2. Animal Collective - Merriweather Post Pavillion


"I just want, four walls and adobe sla?(b/t)s for my girls!" Quite possibly the most famous lyric from 2009. Animal Collective have an amazing ability to change their sound from album to album, yet retain the same recognizability. Their sound continues to evolve into what has become "yep, that's definitely AnCo". But that sound can be so many different things, what makes it Animal Collective? Merriweather Post Pavillion has an accessibility to it in that the songs have almost "poppy" pulse to them. This does not mean that they changed their sound to a conventional classic rock or iPod pop commercial appeal. On the contrary, the album stays true to Animal Collective's experimental ways. Perfect proportions of tribal beats, psychedelic pop, and analog electronica form what is Merriweather Post Pavillion.
My Girls - Animal Collective

1. Grizzly Bear - Veckatimest


Perhaps, I may admit, I am a bit biased as to the influence of their amazing live performances, but Grizzly Bear created one hell of an album in Veckatimest. Grizzly Bear's third LP and best to date, Veckatimest feels cinematic in scope, like a 12-act progression through a beautifully constructed panorama. Its lavish composition finds multiple moving parts coalescing into a single, tangible whole, where even wordless moments are fat with enchanting imagery. Listening to it is like trying to chart a swift breeze by the flutter of the leaves it touches. It weaves in and out and wanders in circles. That isn’t hyperbole or an attempt at conceptualizing the abstract; you literally find the music moving around you, at times predominantly in front, swimming to the side and swooping behind before flying back around. Take the introduction, “Southern Point,” a kaleidoscopic five minute song with jazz inclinations that makes you nearly forget for a moment that someone is even singing as you get caught up in simply following the sound. Throughout the album, ornate arrangements, accompaniment from the Acme String Quartet and Brooklyn Youth Choir, and even episodes of acoustic solitude assist in that intoxication. Such simple complexity doesn’t peel away its layers in just one or even 10 spins through. Even “Two Weeks,” the critically adored standards ballad and most straightforward lyrical vehicle on the record, does not fully unfurl itself until you’ve had time to absorb its plea to quietude amid a sometimes frenzied relationship, the plea itself a slow indulgence.

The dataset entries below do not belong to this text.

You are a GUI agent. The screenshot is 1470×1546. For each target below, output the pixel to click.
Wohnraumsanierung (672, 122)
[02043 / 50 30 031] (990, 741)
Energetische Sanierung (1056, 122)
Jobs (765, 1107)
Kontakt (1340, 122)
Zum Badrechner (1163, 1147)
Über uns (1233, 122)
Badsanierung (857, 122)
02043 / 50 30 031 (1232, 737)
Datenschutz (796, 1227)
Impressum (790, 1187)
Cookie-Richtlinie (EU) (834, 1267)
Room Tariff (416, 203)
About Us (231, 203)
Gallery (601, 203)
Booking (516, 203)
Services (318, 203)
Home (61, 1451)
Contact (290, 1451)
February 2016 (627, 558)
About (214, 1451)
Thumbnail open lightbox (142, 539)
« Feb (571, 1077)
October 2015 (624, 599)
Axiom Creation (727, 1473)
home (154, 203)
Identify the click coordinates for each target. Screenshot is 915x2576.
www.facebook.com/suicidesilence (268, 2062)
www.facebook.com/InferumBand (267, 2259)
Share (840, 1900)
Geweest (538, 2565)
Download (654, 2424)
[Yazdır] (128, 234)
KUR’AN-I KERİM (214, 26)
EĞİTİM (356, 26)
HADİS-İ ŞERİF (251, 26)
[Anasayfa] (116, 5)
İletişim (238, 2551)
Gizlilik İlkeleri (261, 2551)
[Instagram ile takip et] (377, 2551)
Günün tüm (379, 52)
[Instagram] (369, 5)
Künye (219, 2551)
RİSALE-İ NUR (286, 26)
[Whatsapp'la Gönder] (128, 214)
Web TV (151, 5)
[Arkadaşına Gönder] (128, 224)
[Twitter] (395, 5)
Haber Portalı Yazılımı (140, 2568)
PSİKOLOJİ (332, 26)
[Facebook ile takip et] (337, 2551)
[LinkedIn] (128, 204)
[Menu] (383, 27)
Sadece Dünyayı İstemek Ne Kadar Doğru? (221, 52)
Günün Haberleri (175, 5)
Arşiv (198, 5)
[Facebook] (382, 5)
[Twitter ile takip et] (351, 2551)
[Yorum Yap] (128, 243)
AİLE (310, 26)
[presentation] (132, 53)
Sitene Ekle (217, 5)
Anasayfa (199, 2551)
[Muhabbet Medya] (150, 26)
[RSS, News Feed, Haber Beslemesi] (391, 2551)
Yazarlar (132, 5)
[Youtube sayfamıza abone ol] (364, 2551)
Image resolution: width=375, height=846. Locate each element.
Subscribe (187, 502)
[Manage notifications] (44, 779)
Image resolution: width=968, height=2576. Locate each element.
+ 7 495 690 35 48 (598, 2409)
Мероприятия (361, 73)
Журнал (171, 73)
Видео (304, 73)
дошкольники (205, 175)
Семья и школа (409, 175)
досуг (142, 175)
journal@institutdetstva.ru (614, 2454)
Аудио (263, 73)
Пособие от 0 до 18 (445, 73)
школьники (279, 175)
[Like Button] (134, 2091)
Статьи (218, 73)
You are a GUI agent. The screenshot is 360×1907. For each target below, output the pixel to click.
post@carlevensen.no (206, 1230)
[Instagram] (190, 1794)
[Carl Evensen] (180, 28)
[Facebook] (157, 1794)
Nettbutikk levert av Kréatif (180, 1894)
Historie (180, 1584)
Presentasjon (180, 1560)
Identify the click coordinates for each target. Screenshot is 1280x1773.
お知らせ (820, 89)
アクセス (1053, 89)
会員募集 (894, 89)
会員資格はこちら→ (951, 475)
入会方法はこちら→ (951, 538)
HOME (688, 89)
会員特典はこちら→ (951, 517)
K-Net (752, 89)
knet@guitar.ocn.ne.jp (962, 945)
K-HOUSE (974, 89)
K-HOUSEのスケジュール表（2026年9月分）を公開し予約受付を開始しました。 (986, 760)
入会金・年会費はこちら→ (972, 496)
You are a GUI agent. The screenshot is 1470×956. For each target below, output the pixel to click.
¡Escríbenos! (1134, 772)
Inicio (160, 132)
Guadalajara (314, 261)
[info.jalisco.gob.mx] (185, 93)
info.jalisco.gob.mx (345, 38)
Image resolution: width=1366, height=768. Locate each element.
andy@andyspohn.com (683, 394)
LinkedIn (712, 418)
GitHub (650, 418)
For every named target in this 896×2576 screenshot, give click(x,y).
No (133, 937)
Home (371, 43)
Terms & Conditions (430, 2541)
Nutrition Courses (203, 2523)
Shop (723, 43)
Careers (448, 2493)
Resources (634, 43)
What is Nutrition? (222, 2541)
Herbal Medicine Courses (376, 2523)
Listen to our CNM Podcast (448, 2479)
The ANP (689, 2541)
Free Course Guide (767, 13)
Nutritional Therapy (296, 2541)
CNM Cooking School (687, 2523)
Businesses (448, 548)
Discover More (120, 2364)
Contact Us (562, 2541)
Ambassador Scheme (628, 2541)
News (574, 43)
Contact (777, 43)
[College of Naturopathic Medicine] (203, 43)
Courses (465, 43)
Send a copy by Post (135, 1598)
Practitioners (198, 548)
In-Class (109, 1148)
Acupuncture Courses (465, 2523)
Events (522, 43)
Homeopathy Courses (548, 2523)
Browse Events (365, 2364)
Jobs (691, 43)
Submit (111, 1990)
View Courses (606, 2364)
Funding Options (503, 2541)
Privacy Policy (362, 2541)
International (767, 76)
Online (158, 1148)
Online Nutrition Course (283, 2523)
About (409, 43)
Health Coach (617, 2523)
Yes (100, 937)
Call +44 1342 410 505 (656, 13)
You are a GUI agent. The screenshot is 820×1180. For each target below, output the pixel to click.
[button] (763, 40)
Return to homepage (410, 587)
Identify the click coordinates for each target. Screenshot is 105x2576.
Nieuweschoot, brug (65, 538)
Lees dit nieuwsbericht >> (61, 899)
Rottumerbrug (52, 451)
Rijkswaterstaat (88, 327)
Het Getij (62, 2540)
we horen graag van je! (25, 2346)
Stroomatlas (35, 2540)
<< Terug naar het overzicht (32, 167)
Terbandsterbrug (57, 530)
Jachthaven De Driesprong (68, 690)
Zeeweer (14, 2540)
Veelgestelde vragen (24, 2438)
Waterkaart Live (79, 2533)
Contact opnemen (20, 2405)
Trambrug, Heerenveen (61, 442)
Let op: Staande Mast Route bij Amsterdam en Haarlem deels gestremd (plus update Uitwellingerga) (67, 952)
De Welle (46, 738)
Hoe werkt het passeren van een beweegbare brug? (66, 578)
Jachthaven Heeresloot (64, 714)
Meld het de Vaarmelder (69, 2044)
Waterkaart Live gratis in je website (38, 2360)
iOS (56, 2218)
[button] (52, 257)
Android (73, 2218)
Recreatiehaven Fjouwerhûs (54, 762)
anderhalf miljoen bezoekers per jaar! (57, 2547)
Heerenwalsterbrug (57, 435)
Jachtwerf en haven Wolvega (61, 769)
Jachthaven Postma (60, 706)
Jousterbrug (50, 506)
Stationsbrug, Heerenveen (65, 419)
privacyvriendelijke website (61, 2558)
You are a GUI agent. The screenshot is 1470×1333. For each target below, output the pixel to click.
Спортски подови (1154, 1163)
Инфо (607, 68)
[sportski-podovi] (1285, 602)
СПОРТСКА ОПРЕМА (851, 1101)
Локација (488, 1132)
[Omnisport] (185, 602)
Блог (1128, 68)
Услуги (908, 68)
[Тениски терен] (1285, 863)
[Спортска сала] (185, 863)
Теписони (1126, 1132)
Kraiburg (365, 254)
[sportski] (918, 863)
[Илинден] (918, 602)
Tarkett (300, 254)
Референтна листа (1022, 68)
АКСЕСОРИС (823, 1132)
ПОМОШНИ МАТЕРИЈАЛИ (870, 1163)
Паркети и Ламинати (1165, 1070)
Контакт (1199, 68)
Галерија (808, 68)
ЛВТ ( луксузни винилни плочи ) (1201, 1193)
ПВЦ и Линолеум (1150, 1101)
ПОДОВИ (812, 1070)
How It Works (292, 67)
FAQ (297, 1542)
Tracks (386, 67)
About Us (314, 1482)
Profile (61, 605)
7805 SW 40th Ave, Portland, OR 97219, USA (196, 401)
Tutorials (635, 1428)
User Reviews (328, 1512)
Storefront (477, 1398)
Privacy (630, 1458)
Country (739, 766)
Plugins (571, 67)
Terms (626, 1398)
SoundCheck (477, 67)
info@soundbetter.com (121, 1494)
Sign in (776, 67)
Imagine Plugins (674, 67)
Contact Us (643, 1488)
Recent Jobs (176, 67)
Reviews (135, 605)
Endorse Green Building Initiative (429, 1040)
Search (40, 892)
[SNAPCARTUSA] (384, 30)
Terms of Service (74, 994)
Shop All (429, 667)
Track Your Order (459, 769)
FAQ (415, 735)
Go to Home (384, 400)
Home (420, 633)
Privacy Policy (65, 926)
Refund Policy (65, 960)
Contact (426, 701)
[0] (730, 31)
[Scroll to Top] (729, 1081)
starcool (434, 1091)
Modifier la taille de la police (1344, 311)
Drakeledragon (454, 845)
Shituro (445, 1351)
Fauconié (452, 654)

Founder Ed Droste has noted that Veckatimest is the first time the group has truly collaborated, creating each step together rather than patching together piecemeal from the individual creative efforts of its members. Infusing a more collective element from the start is likely primary among reasons for Veckatimest’s subdued extravagance. It’s allowed Grizzly Bear to compose a seamlessly diverse and innovative piece in which even more obvious genre samples, such as the aforementioned jazz and standards forms, are still almost lost under the ethereal elegance of its atmosphere. Only upon returning to the record repeatedly, skipped tracks be damned, can you expect to discover the variegated textures of their colorful and meticulous efforts. Ironically, this is made all the more difficult as each new discovery can distract from the potential of the next, so as the record comes to a close you once again find yourself pressing play.